▶ Goal of the exercise
Everything in the listing below except the pictures should be reproduced exactly.

▶ Data for analysis

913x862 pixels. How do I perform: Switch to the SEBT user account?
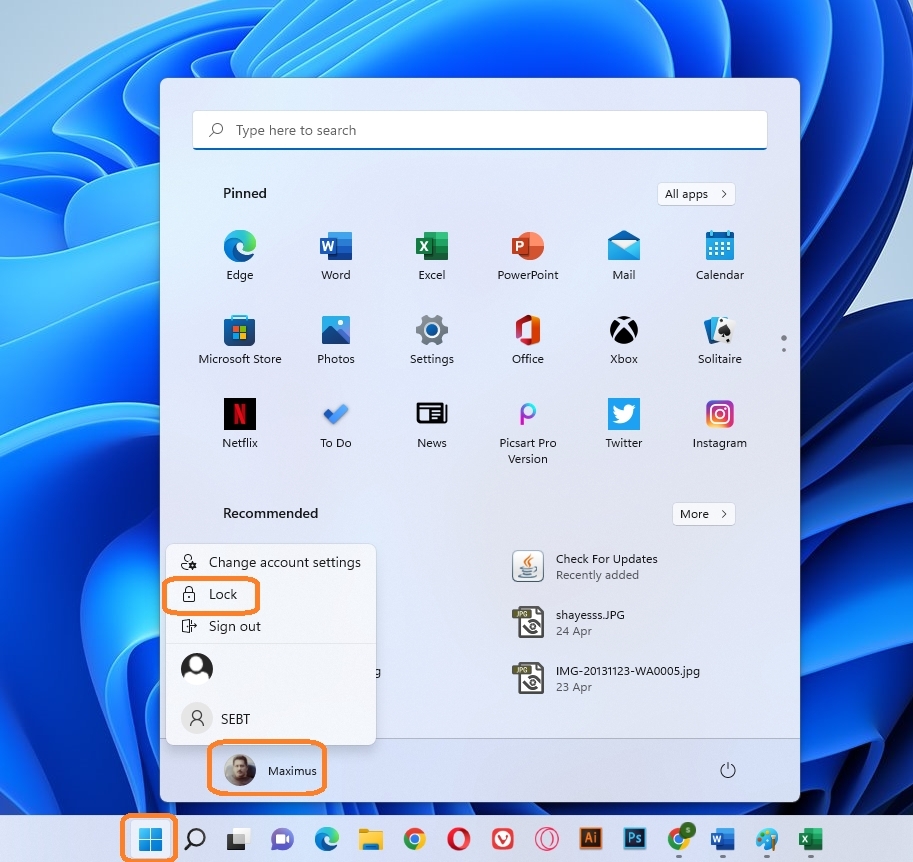click(x=235, y=719)
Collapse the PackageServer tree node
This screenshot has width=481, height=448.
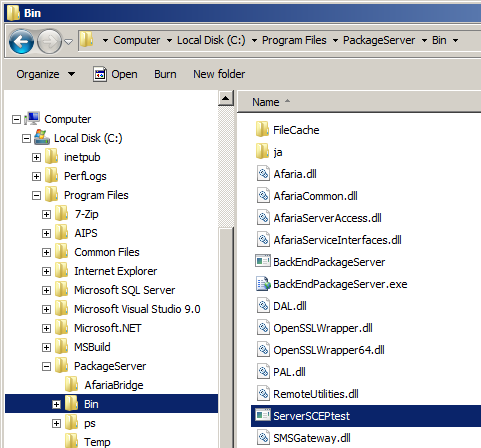tap(46, 366)
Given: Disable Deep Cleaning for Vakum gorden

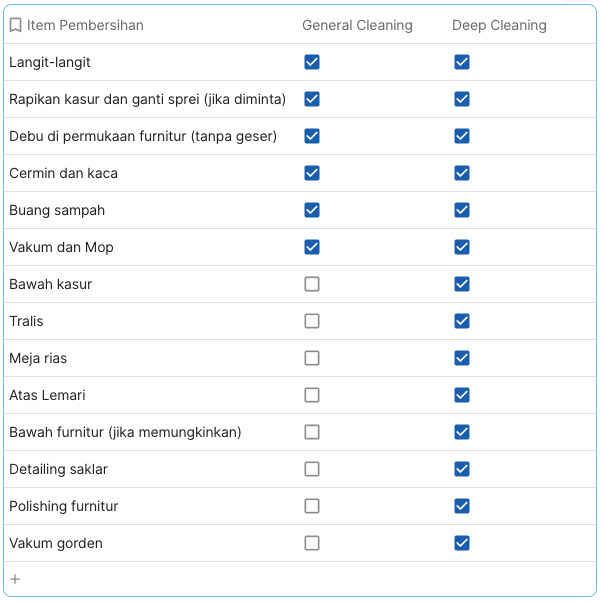Looking at the screenshot, I should point(462,543).
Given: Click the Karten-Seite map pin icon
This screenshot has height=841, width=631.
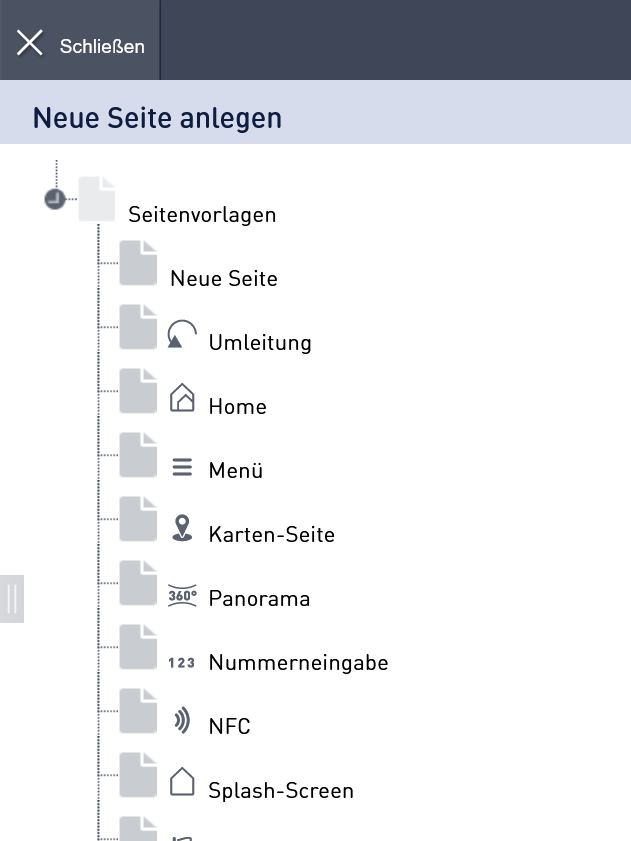Looking at the screenshot, I should [x=182, y=528].
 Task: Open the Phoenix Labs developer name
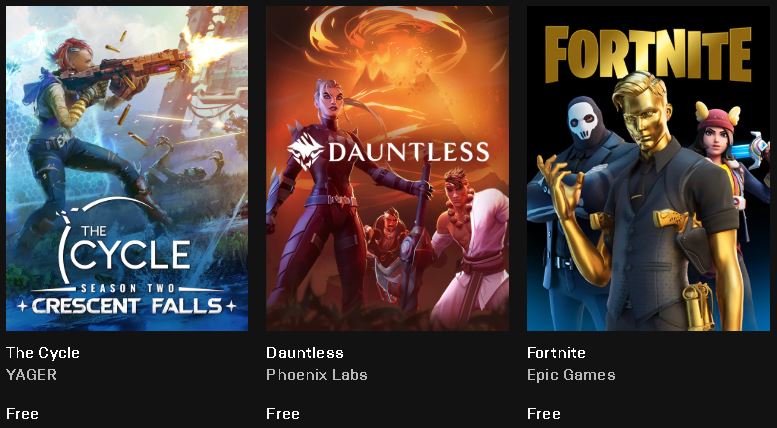pyautogui.click(x=317, y=374)
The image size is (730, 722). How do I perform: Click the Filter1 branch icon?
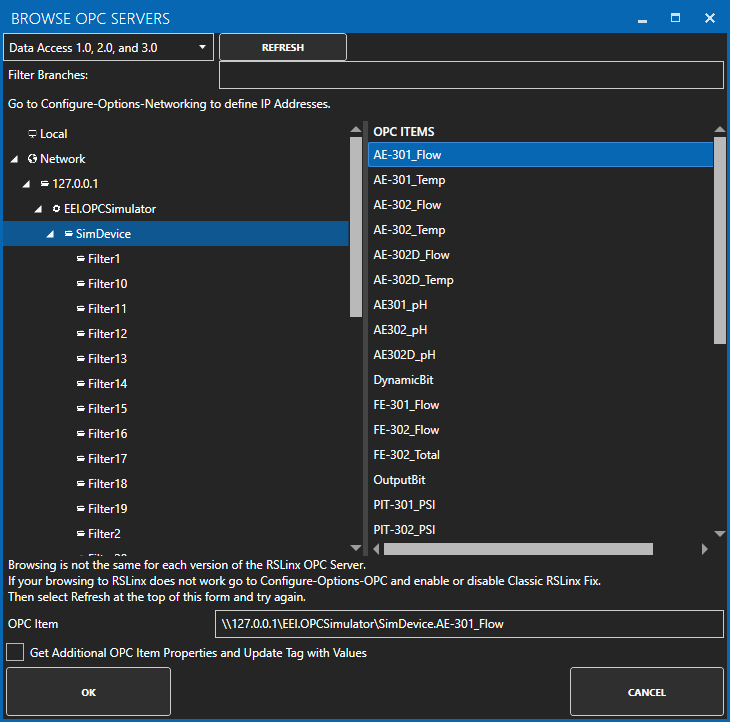pos(80,259)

▶ Task solution
913x862 pixels. How do I perform: Switch to the SEBT user account?
click(x=235, y=719)
Collapse the PackageServer tree node
This screenshot has width=481, height=448.
tap(46, 366)
Given: Disable Deep Cleaning for Vakum gorden

Looking at the screenshot, I should point(462,543).
Given: Click the Karten-Seite map pin icon
This screenshot has height=841, width=631.
Looking at the screenshot, I should [x=182, y=528].
 Task: Open the Phoenix Labs developer name
pyautogui.click(x=317, y=374)
The image size is (730, 722). How do I perform: Click the Filter1 branch icon?
pos(80,259)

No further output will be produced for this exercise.